Projeto prevê modernização e controle rigoroso
Segundo a Senappen, os aparelhos serão previamente configurados com limitações severas, sem qualquer possibilidade de conexão online ou uso direto pelos detentos. As exibições ocorrerão de forma controlada, como atividade coletiva e supervisionada, seguindo protocolos do Sistema Penitenciário Federal.
A pasta explica que o ReintegraCINE representa a modernização de uma prática já existente. Antes, as sessões ocorriam por meio da chamada Cinemateca, com exibição de conteúdos em mídias físicas como DVDs e fitas VHS. A justificativa para a mudança é a obsolescência desses formatos e a necessidade de atualização tecnológica, mantendo a atividade alinhada à Lei de Execução Penal e ao Manual de Assistências do Sistema Penitenciário Federal, aprovado em março de 2022.

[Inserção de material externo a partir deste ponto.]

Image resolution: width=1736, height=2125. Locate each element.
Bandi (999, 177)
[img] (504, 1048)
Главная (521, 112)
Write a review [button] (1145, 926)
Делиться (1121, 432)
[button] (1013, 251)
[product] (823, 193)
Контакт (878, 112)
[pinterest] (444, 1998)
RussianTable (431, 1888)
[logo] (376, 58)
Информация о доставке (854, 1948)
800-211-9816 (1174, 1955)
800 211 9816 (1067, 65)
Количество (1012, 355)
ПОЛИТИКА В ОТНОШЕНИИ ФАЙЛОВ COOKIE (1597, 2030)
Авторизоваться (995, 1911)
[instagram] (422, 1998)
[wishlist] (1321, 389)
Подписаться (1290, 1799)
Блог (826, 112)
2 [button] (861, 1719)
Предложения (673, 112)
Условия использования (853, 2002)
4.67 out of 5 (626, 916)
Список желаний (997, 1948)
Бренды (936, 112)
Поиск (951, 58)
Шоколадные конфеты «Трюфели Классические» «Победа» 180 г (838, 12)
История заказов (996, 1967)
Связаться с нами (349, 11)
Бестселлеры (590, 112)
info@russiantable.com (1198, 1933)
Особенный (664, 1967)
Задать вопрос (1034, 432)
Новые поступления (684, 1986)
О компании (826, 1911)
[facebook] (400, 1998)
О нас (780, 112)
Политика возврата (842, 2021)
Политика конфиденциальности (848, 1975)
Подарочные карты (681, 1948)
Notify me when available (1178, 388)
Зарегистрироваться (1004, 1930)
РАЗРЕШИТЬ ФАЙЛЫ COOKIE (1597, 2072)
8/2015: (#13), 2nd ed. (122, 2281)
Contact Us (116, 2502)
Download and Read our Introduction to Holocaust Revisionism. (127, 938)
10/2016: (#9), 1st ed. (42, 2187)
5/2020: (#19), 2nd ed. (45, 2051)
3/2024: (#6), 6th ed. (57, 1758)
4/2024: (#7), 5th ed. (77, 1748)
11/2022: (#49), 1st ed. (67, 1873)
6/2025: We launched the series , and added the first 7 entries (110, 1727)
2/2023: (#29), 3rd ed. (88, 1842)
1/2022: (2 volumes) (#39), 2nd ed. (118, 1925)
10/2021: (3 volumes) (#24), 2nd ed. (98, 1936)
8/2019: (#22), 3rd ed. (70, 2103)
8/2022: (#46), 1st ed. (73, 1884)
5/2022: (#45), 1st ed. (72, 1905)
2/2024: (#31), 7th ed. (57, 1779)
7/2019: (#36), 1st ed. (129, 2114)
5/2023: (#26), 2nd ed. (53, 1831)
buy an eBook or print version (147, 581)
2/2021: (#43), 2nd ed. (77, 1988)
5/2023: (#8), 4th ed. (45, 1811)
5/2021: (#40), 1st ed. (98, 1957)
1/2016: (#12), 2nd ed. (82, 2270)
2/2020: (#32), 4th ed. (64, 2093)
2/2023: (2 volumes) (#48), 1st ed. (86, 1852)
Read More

Seleção de conteúdos passa por múltiplas instâncias
A escolha dos filmes e materiais audiovisuais ficará a cargo da Divisão de Reabilitação das Penitenciárias Federais, que deverá observar critérios éticos, pedagógicos e institucionais. A programação ainda será analisada pela Divisão de Segurança e Disciplina, responsável por avaliar riscos sob a ótica da segurança prisional. Cada unidade também contará com a aprovação do Conselho Disciplinar do Preso, que definirá nominalmente quais custodiados poderão participar das sessões.
Entrega prevista para fevereiro de 2026
De acordo com a Senappen, a atividade só será ofertada após a entrega completa e a total configuração dos equipamentos, com prazo limite estabelecido para fevereiro de 2026. O custo total dos 40 aparelhos foi de R$ 85.400,00.
A secretaria destacou ainda que projetos de exibição de cinema e atividades audiovisuais não são exclusividade do sistema federal. Diversos sistemas prisionais estaduais já desenvolvem iniciativas semelhantes com foco na reintegração social.
Contexto recente amplia debate
O tema ganhou repercussão após o ex-presidente Jair Bolsonaro (PL), condenado à prisão pela trama golpista, solicitar ao Supremo Tribunal Federal autorização para ter acesso a uma televisão no local onde cumpre pena, na Superintendência da Polícia Federal em Brasília. A Senappen, no entanto, reforça que o ReintegraCINE segue normas próprias e não garante acesso individual a aparelhos.